1 Corinthians 10:12 Therefore let anyone who thinks that he stands take heed lest he fall.

How, then, should we boast?

Learn from Paul. He tempered his boasting. The Father did the work; Paul was merely His agent, His mouthpiece, hands, and feet. The power to accomplish a task begins and ends with the Father. So also the results.

Romans 15:18 I dare not boast about anything except what Christ has done through me.

Consider the Little Leaguer who put all his sixty pounds into a ferocious swing and barely connected. The ball scraped by the bottom of the bat and jiggled straight back to the pitcher, who groped and fumbled it. There was still plenty of time to throw out the batter at first, but the pitcher’s throw soared high over the first baseman’s head.
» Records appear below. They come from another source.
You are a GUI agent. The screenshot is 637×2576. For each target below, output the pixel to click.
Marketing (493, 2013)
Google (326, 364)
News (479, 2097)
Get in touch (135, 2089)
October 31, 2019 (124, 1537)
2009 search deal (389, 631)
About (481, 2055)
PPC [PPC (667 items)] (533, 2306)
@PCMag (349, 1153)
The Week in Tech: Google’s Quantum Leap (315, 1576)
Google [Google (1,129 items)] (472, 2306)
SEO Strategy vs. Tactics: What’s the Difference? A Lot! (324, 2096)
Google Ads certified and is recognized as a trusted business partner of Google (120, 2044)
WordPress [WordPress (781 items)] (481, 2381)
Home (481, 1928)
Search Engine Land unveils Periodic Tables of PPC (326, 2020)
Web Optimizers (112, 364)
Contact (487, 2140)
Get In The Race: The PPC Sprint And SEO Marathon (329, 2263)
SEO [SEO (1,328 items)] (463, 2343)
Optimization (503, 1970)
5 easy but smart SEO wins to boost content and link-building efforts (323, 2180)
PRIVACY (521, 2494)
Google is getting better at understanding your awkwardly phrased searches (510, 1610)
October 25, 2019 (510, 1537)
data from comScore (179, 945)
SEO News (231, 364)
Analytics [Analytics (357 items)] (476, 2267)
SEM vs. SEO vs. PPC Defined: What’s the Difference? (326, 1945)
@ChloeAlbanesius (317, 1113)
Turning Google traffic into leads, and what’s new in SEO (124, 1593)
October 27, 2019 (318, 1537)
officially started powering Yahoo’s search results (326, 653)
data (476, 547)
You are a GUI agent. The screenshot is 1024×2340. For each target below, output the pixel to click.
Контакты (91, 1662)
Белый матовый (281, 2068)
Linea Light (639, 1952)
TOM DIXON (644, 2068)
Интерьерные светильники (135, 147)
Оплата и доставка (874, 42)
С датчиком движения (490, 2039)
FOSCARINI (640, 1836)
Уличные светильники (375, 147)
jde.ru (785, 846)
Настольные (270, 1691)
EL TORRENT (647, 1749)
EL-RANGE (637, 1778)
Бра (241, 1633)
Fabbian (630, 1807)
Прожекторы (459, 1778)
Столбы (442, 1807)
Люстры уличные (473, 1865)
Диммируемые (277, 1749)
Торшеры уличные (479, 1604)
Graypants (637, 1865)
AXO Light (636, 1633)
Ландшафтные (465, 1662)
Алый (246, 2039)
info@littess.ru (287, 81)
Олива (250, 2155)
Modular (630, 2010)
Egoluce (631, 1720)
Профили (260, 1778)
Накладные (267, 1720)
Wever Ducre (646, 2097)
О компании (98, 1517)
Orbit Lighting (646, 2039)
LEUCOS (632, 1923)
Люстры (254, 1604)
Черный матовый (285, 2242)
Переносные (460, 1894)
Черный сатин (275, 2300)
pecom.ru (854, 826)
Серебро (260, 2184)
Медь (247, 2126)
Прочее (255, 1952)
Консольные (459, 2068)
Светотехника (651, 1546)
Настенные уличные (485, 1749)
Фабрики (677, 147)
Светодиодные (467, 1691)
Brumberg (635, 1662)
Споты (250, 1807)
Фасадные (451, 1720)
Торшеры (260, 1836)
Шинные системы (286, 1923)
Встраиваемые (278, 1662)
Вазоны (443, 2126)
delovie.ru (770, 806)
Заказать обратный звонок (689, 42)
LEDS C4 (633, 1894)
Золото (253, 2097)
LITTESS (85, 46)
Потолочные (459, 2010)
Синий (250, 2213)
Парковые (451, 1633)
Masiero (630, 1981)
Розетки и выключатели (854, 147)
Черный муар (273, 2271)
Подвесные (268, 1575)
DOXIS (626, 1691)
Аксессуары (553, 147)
The slugger flew on toward second base. The ball was retrieved. The next throw sailed wildly into left field. The hitter swaggered into third, puffing along with a man-sized grin, then crossed home plate. “Oh, boy,” he said, “that’s the first home run I ever hit in my whole life!” (Hughes)

1 Corinthians 1:31 If you want to boast, boast only about the LORD.

Regrettably, sin is natural to the fallen human race. But growing accustomed to it, tolerating it, overlooking it, minimizing it, is far worse. The Corinthians boasted about their tolerance.

1 Corinthians 5:6 Your boasting about this is terrible.

The Corinthians had grievous sin in their midst. But they did not call out sin as sin. The Corinthians compensated instead. Rather than condemning it, they found excuses for it. Sin needs to be dealt with overtly. Sin needs to be called out for what it is and dealt with.

Are you guilty of boasting abuse? What about others in your life? Have you ever confronted this sin?

¯\_()_/¯ 10-25-2

© Dr. H 2023

2 thoughts on “Misplaced boasting ∙

  1. Aha, excellent idea! I wonder why WordPress hasn’t thought of that?

    This reflection does have a bit of a sting to it. With a bit of levity, it reminds me of the adage, “If the shoe fits, wear it.” The essential meaning of is “If the assessment is correct, it should be accepted, even if it is unflattering.”

    I reminded of the Scriptures:

    James 1:23-25
    23 For if you listen to the word and don’t obey, it is like glancing at your face in a mirror.
    24 You see yourself, walk away, and forget what you look like.
    25 But if you look carefully into the perfect law that sets you free, and if you do what it says and don’t forget what you heard, then God will bless you for doing it.

    1 Timothy 1:8-9
    8 We know that the law is good when used correctly.
    9 For the law was not intended for people who do what is right. It is for people who are lawless and rebellious, who are ungodly and sinful.